Insights of the chemical mechanism for the hydrothermal synthesis of nanostructured alumina are elucidated for the first time, demonstrating the effect of the NaOH : Al molar ratio not only on the resulting morphology of the material but also on the product yield. Highly uniform pure γ-Al2O3 nanorods are synthesised under acidic conditions (pH 9) lead to γ-Al2O3 nanoplates. Maximisation of the morphological purity leads to a decrease in the overall aluminium yield which can be overcome by successful reusability of the synthesis medium in an effort to increase efficiency (yield and productivity) and minimise waste production towards feasible large-scale manufacturing of nanostructured materials.

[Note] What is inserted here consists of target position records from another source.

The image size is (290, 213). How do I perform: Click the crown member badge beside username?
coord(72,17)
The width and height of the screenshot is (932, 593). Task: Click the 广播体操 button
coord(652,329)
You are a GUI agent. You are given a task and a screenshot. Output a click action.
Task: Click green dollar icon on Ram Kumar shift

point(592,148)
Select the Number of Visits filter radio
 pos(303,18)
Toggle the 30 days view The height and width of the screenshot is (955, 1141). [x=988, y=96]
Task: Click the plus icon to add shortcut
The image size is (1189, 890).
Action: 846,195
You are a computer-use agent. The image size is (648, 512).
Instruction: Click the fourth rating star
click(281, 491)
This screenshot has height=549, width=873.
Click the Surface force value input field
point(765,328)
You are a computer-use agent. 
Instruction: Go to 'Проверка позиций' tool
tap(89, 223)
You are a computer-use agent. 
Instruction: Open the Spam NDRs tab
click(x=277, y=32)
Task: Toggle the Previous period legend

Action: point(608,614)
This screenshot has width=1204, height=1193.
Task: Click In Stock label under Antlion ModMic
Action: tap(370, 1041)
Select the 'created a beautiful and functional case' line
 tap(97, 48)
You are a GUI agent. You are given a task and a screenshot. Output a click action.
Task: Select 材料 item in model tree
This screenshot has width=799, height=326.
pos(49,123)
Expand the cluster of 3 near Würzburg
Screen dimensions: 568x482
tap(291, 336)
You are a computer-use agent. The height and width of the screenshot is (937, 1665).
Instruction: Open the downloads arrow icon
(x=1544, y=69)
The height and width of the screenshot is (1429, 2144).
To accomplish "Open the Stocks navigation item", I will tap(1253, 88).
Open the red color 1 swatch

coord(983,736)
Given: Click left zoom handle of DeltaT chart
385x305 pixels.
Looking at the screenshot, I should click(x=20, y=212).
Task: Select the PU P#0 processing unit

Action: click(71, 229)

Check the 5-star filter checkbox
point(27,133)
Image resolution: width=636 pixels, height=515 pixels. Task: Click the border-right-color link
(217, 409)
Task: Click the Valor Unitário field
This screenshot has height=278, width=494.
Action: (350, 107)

Effect of nanostructured ceria as support for the iron catalysed hydrogenation of CO2 into hydrocarbons

This paper demonstrates the key role of the property-structure relationship of the support on iron/ceria catalysts on the hydrocarbon selectivity and olefin-to-paraffin ratio for the direct hydrogenation of carbon dioxide into hydrocarbons. The effect is directly related to the reducibility of the different nanostructured ceria supports and their interaction with the iron particles. Herein, we demonstrate that the iron-based catalysts can be modified not only by the addition of promoters, commonly reported in the literature, but also by careful control of the morphology of the ceria support.